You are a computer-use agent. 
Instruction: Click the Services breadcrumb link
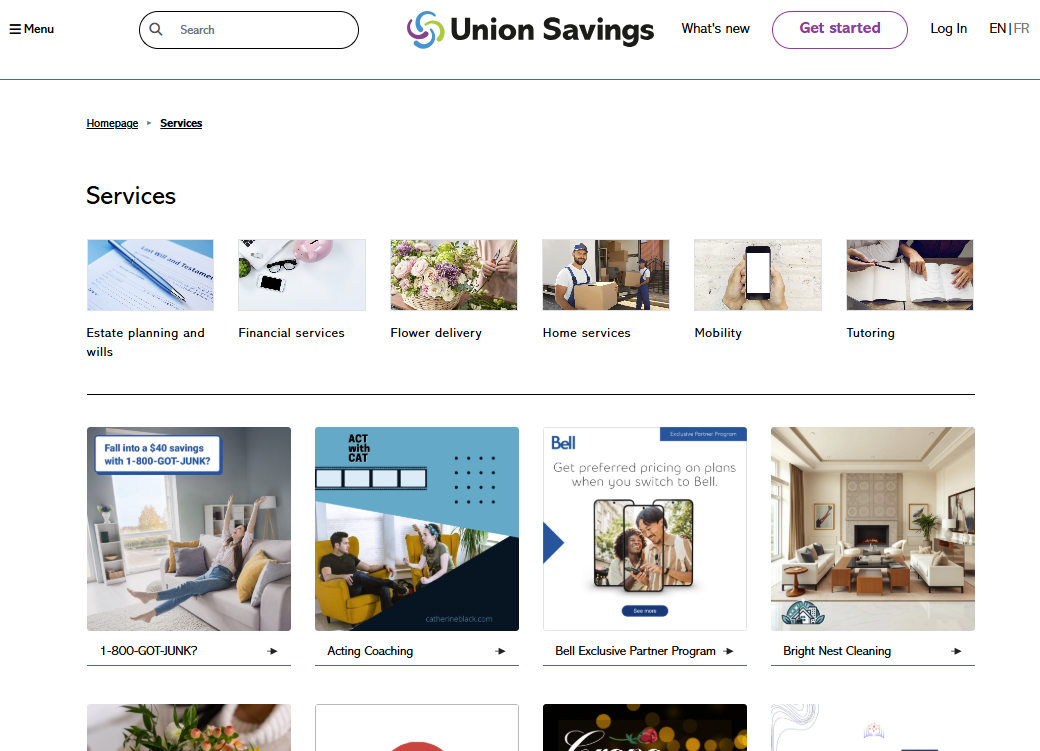(x=181, y=123)
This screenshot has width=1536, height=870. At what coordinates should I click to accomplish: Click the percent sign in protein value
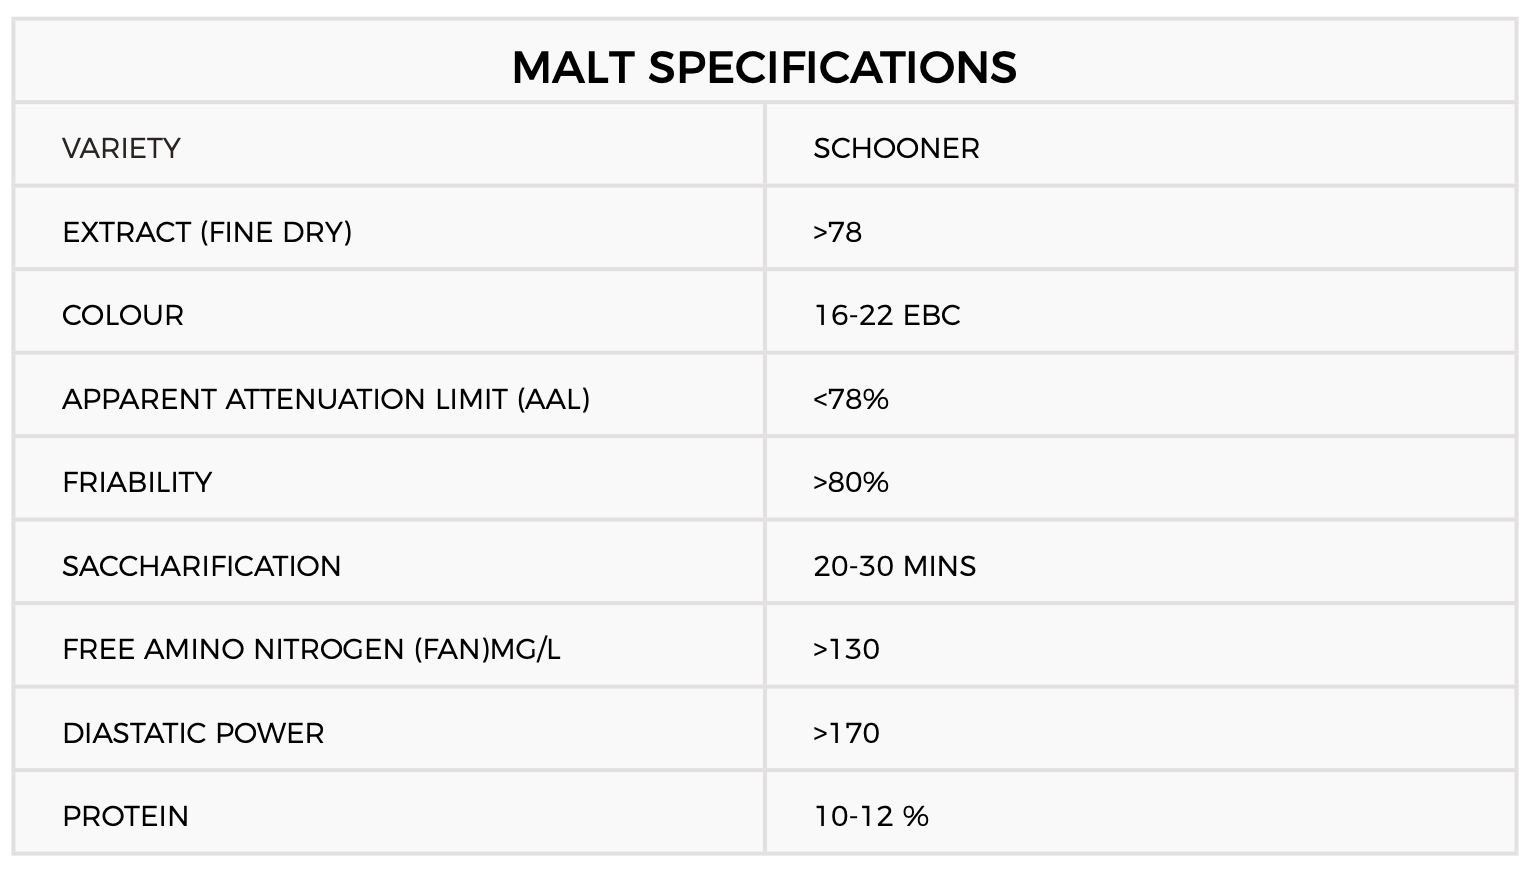[916, 816]
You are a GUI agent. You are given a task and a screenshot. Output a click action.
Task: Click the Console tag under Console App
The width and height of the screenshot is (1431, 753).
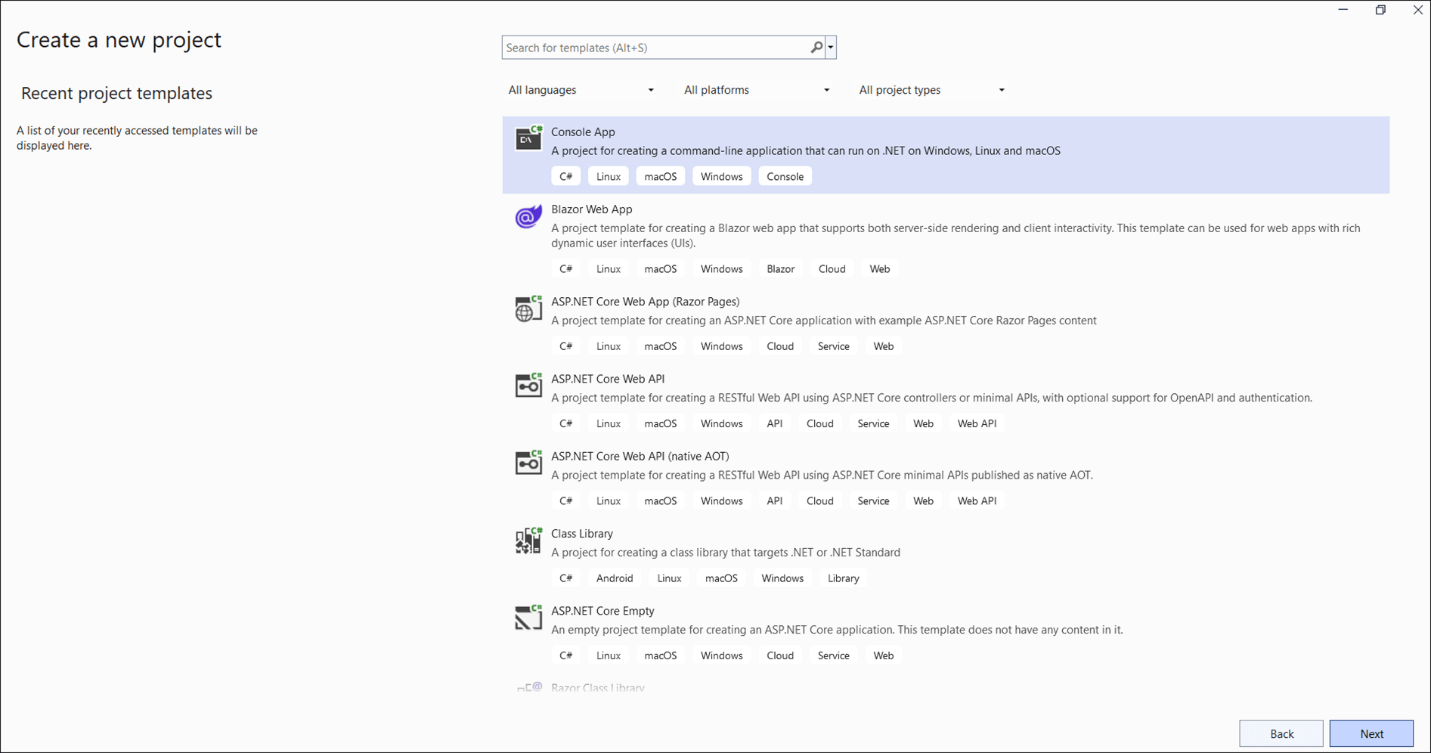785,176
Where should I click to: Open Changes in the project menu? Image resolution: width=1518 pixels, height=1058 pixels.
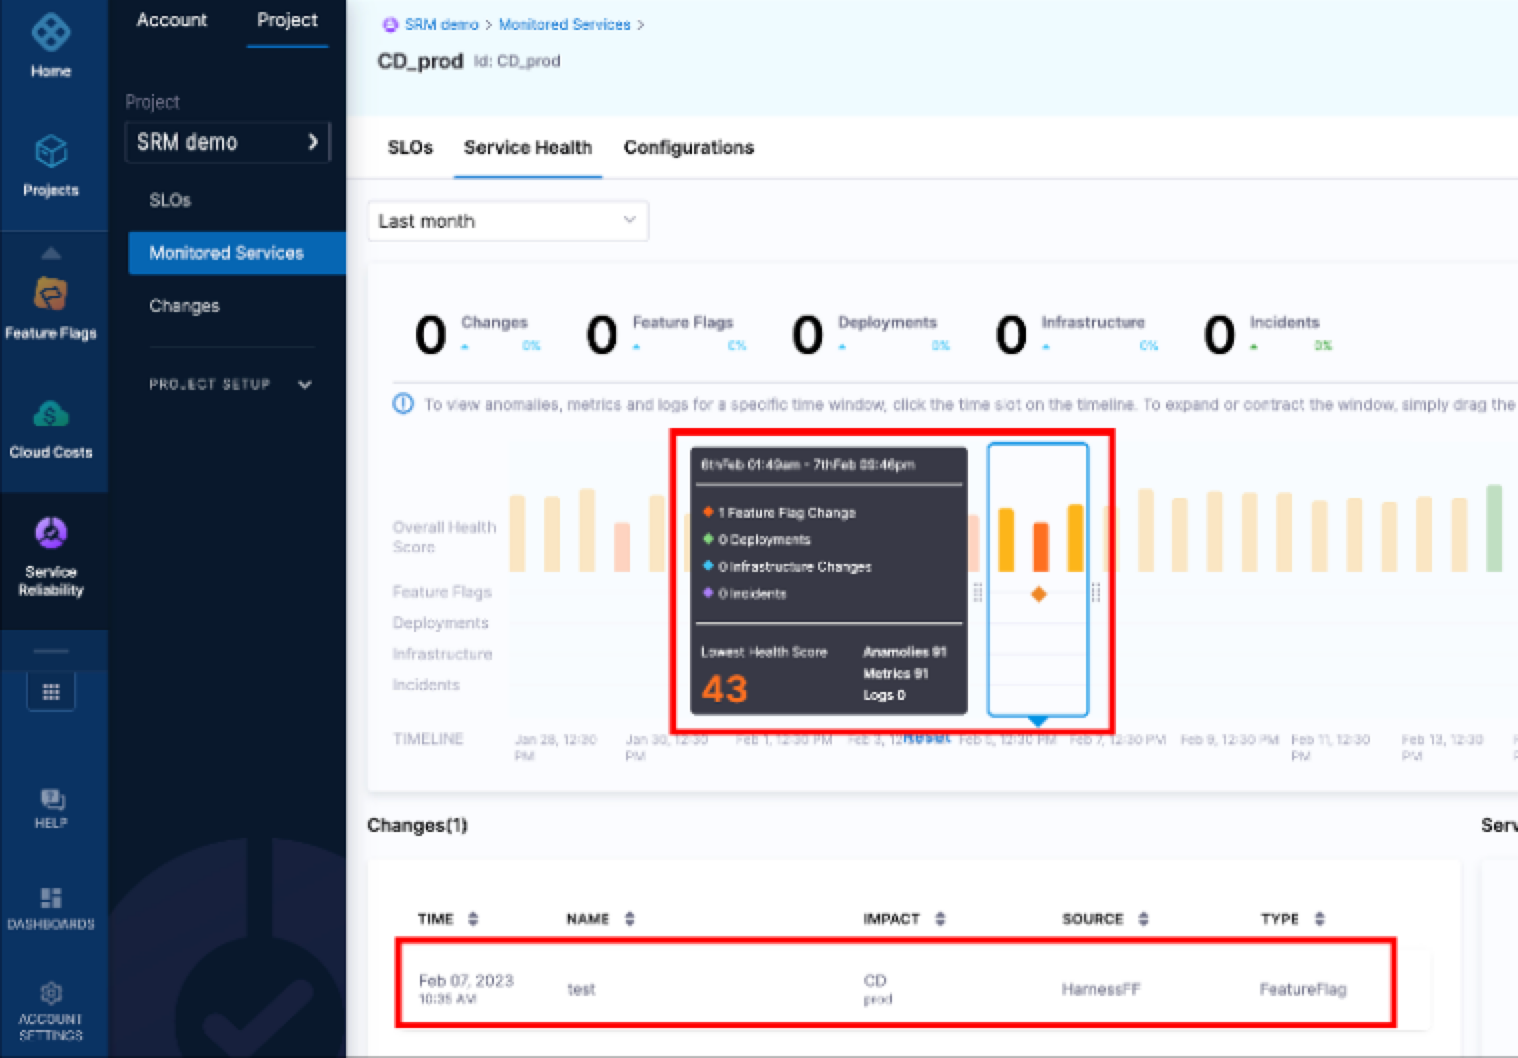click(x=184, y=306)

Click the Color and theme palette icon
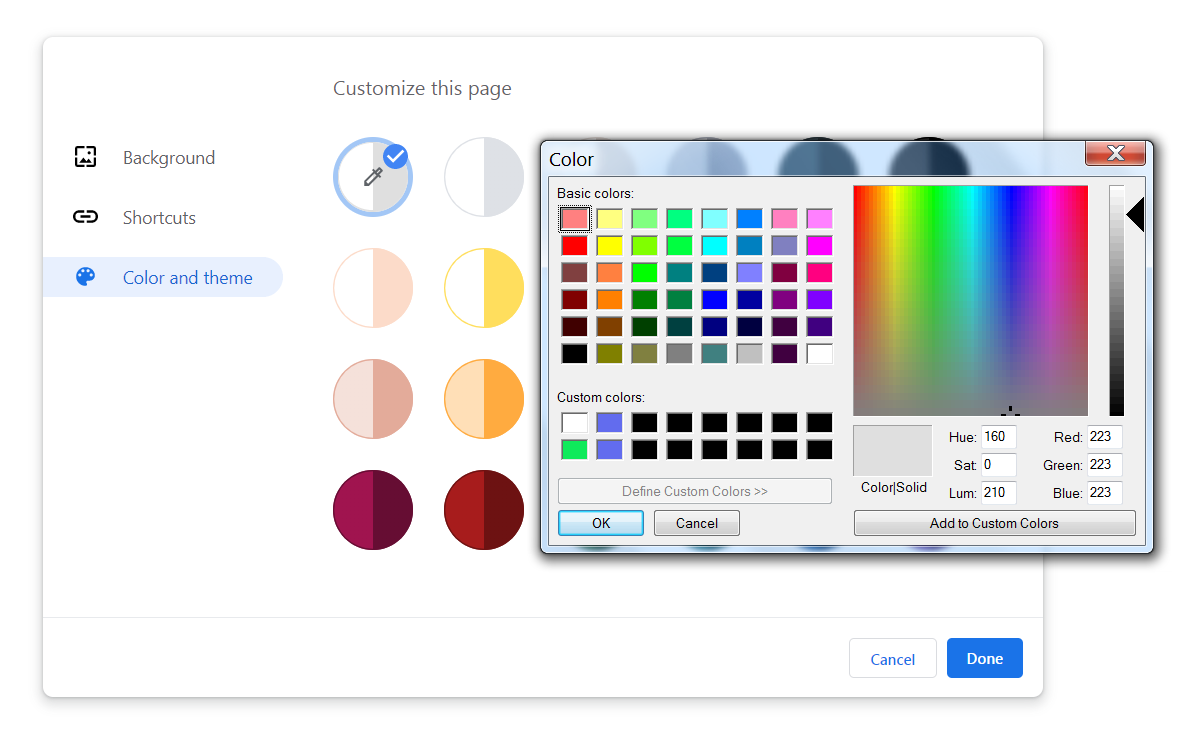(85, 277)
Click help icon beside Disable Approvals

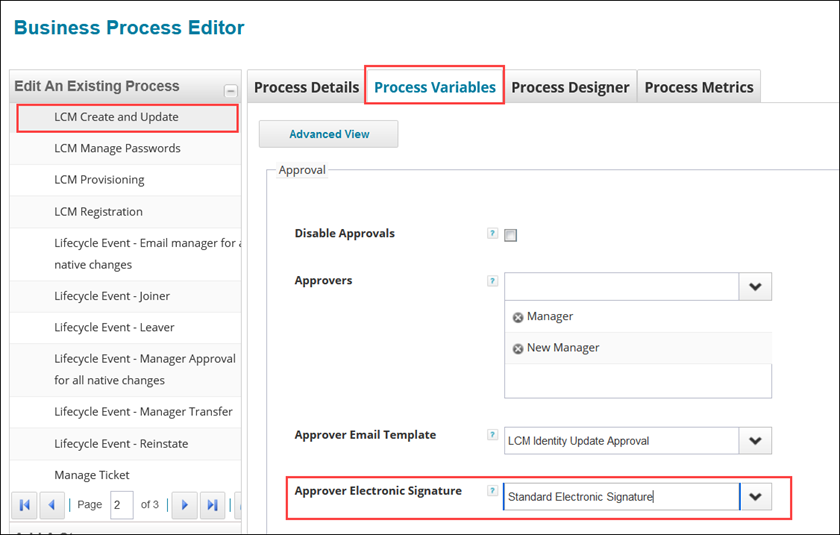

****************

WHAT IS EXPECTED: Word for word, retype the lines from the one that contains "This screenshot has" through the final line of the data, both ends included, excluding pictures.

RESPONSE TO THIS EXERCISE:
This screenshot has width=1536, height=870. At what coordinates should I click to accomplish: Click the percent sign in protein value
[916, 816]
You are a GUI agent. You are given a task and a screenshot. Output a click action.
Task: Click the Console tag under Console App
The width and height of the screenshot is (1431, 753).
785,176
Where should I click to: Open Changes in the project menu? Image resolution: width=1518 pixels, height=1058 pixels.
click(x=184, y=306)

Click the Color and theme palette icon
(85, 277)
Click help icon beside Disable Approvals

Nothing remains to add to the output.